My mum, like Evelyn, still doesn’t quite understand what it means to have a transgender child. I know that she mourned the daughter that only really existed in her idea of me. I know that she dreams of the grandchildren I will never have. I know that in another universe, in another timeline, maybe she would have decided that children weren’t worth putting her extremely stressful military officer’s career on hold for. But she didn’t. And now, at least in this universe, she’s stuck with me. She doesn’t understand, but she’s trying. She’s a good mum. A great one. And, kind of like Evelyn, a total badass.

She writes my pronouns on sticky notes and puts them on my picture. All the different versions of me scattered throughout the house, all the snapshots of my life captured in a singular second within a single universe; “They are happiest when sailing,” “Their dog’s name is Zigzag,” “I love them.”

Despite the universes between Evelyn and Joy, the horrible mismatched shattering of identity and understanding, love is what ties Everything Everywhere All at Once together. Evelyn is willing to risk everything, the whole world, the whole universe, the entire cosmological existence to understand her child. As I said in my review, this film doesn’t ask you to understand it. Not really. It’s homage and satire and comedy and romance and drama. It’s all of that because everyone is all of those things, because throughout it all, you can see pieces of yourself in between the cracks in space-time. All you really have to know is that Evelyn loves her family, and will do anything, at any time, to protect them.
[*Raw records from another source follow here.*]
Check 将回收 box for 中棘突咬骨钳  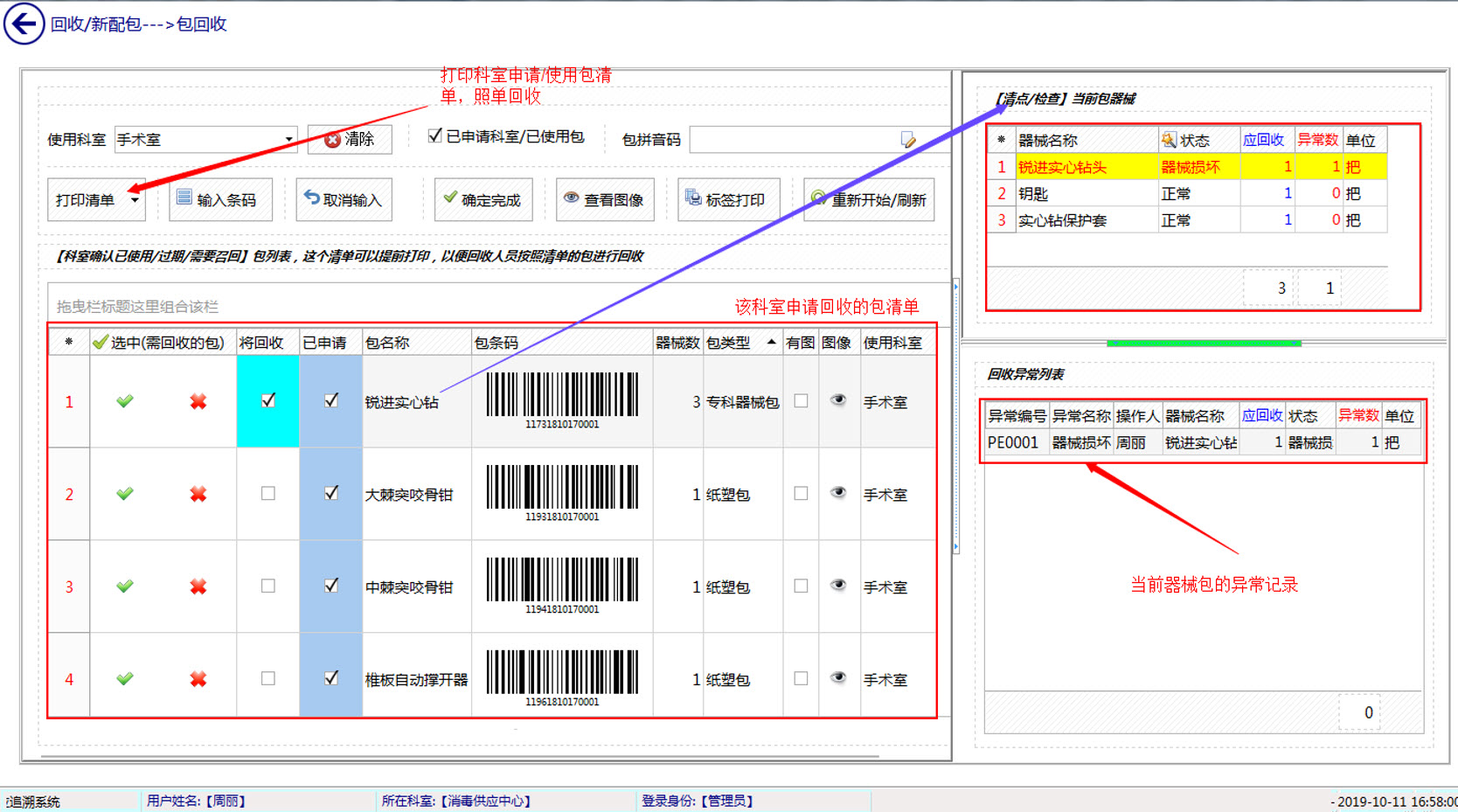coord(268,586)
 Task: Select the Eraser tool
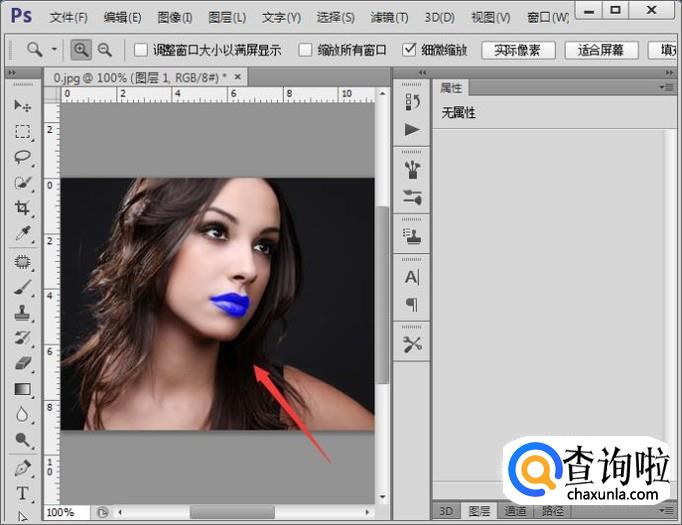pyautogui.click(x=22, y=364)

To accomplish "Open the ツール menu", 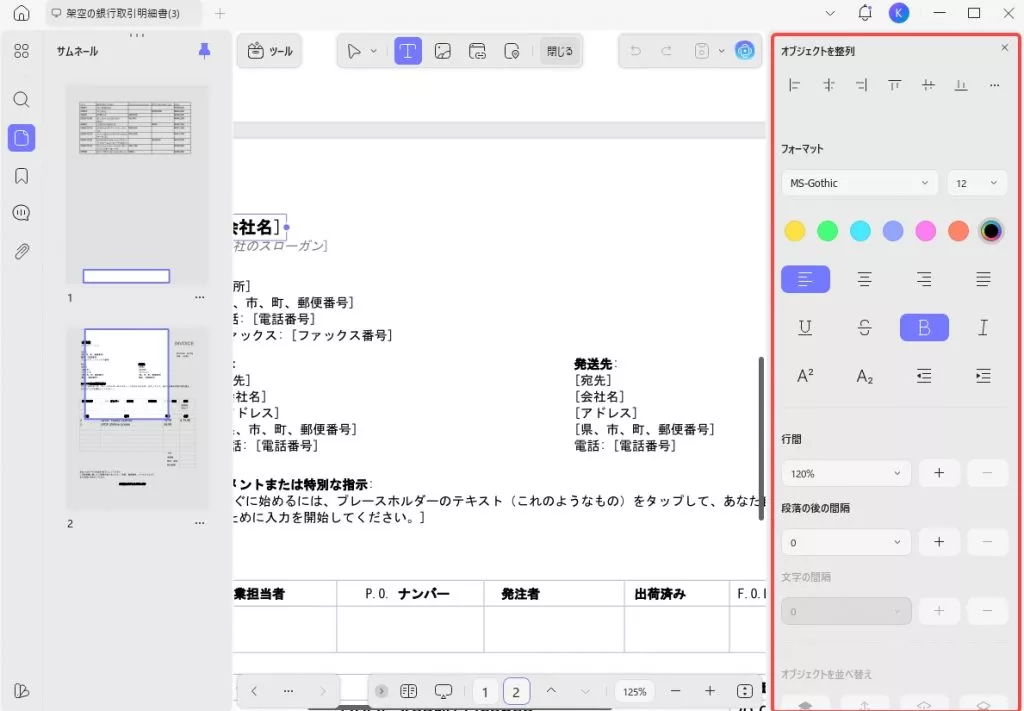I will (x=269, y=50).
I know this about my mother too. I know that we will always struggle with our own expectations of the other. Within our own lives are generational wagers laid and bet on whether or not we disappoint each other at any given time, but we love each other. And for us, just like for Evelyn and Joy, that’s enough, even without us really knowing each other. Love is more than enough. It’s everything.